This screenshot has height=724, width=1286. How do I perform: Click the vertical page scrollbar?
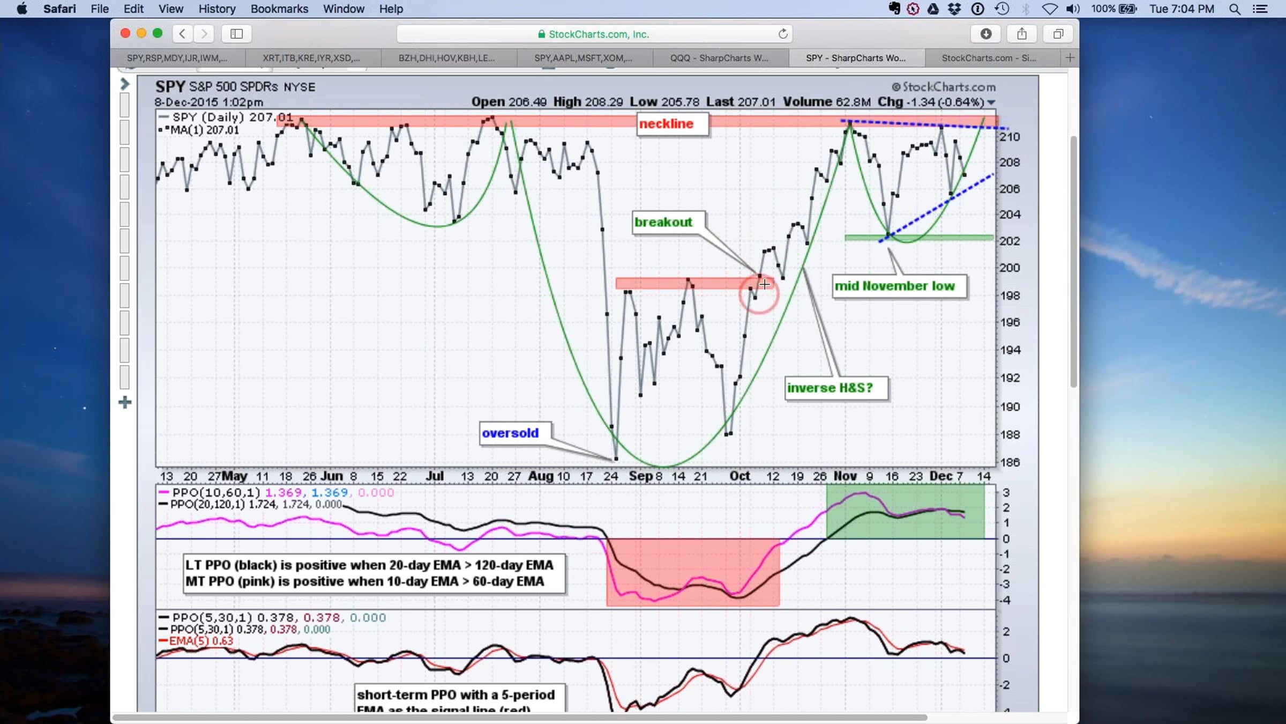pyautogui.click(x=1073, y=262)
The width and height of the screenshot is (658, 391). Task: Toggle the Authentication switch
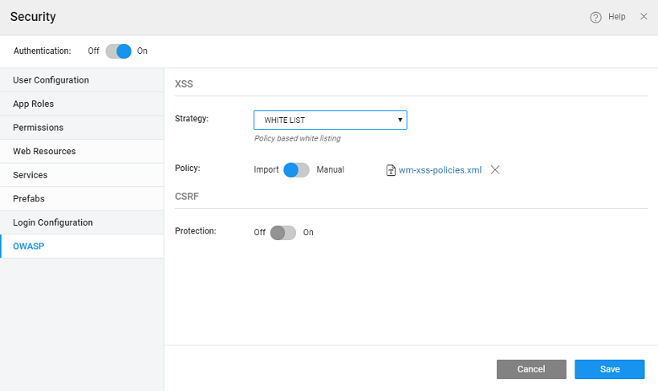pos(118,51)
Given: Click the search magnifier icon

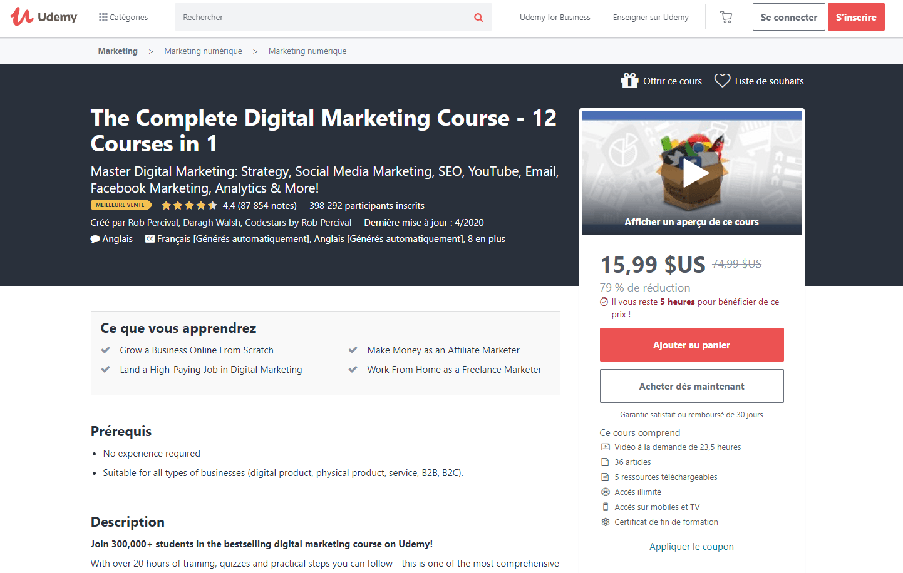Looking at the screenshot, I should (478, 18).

###

Work to be completed:
Your copy should match the records word for word, with the pictures removed.

Worked solution:
This screenshot has height=724, width=1286. How do I perform: Click the vertical page scrollbar?
pyautogui.click(x=1073, y=262)
The width and height of the screenshot is (658, 391). Task: Toggle the Authentication switch
pos(118,51)
Given: Click the search magnifier icon

Looking at the screenshot, I should (478, 18).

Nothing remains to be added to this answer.